SESTOLA, Italy (VN) — Pieter Weening’s stage 9 win up the Sestola climb on Sunday capped a perfect run for Orica-GreenEdge at the 2014 Giro d’Italia.
“I’d hoped to get in an escape and go for a stage win in the coming days,” the Dutchman said. “I got it on the first one today. It was bingo! Nearly perfect.”
Weening’s win at the ski station on Passo del Lupo, which lies 1,538 meters above the Po Valley and Modena, closed a successful first chapter of Orica’s Giro that began in Belfast.
The Aussie squad won the team time trial by five seconds over Omega Pharma-Quick Step and put Svein Tuft in the Giro’s famous pink jersey after the opening stage.

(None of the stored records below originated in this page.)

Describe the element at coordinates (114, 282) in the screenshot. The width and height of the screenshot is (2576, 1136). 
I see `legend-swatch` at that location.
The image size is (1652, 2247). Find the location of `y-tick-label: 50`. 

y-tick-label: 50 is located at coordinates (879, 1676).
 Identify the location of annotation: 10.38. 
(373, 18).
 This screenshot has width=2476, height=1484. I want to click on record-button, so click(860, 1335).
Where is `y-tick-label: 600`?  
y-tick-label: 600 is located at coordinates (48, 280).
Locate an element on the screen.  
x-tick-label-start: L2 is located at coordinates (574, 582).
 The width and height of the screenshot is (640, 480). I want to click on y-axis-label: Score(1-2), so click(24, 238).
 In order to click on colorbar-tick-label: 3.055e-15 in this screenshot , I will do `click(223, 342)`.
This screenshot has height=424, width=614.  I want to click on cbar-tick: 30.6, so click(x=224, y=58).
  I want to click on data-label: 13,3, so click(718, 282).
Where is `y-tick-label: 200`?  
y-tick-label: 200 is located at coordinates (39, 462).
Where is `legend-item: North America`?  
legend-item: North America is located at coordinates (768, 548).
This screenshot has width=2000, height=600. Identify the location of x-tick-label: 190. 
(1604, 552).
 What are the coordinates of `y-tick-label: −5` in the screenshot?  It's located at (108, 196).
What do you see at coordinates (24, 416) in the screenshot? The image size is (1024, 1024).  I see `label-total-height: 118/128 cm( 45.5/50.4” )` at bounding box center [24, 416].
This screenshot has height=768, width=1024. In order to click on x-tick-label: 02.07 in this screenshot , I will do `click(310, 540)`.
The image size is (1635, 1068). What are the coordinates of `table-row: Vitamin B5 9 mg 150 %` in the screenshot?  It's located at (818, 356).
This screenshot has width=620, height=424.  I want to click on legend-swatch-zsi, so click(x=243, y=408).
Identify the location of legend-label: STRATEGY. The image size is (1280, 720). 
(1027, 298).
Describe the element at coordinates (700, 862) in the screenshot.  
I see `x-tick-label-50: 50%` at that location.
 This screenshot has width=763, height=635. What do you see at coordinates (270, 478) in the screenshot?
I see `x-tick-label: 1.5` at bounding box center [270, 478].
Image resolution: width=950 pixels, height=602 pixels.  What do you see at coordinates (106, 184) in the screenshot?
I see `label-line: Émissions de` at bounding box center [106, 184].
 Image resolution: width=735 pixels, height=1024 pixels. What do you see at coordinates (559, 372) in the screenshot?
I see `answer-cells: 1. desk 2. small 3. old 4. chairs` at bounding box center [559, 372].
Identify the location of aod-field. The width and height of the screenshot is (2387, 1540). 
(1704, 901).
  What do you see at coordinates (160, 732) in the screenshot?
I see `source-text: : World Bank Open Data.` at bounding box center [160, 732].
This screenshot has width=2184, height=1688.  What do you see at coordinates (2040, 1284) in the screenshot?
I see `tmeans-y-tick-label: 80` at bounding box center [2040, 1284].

Michael Matthews grabbed the jersey the following day, and he held onto the maglia rosa until losing time in Sunday’s stage. In between, Matthews won stage 6.
The success did not come by chance. The team began selecting its Giro lineup six months ago. In February, it met at its European base in Girona, Spain, and practiced the team time trial.
“That was the first goal, try to win that,” Weening added. “We knew that if we won that, we’d get the pink jersey, the pressure would be off.”
Matthews, 23, talked to sport director Matt White and general manager Shayne Bannan ahead of the Giro. They agreed that if they won the team time trial or came close, Matthews would have his chance to take the pink jersey at the end of the first road stage in Belfast.
All went according to plan. “Bling” Matthews placed eighth in stage 2 and even though he was on the same time with Tuft, he took the pink jersey thanks to his better placing at the finish line.
During that day’s press conference in Belfast, Matthews spoke about the other goal that he planned with White and Bannan: win stage 5 or 6.
Back in Italy a few days later, Nairo Quintana (Movistar) let open a gap in the group when they approached Viggiano at the end of stage 5. Matthews shot around and ahead, but the effort fell short and he placed sixth.
The next day to Montecassino’s abbey, however, worked out for the squad. The squad rode at the front with Omega Pharma and BMC when a crash took down over a quarter of the peloton with 11 kilometers left. Matthews made the nine-man split with Cadel Evans and after hitching a ride with his countryman up the final climb, he surged ahead with about 40 meters remaining and claimed victory.
Some criticized BMC and Orica for pushing ahead when a large portion of the peloton had fallen near the base of the finishing ascent, but Weening said the team’s planning helped.
“Matthews won his stage partly because we were riding in front,” Weening explained. “There was the crash, yes, but he was in good shape and won the stage. Sometimes you need good luck but sometimes you have to make it yourself.”
Weening helped the team take win No. 3 and his second, after the Orvieto stage in 2011. Following the successful opening run, it came a little easier.
“There’s a good atmosphere in the team, anything we do now is something extra it seems,” Weening said. “We had a perfect Giro so far, when you have a good start in a stage race like this, there’s not pressure anymore and it works out perfectly.”
Matthews’ crash during Sunday’s stage only slightly spoiled the party. Weening said when he saw him at the finish, he appeared to be OK and ready to continue after Monday’s rest day.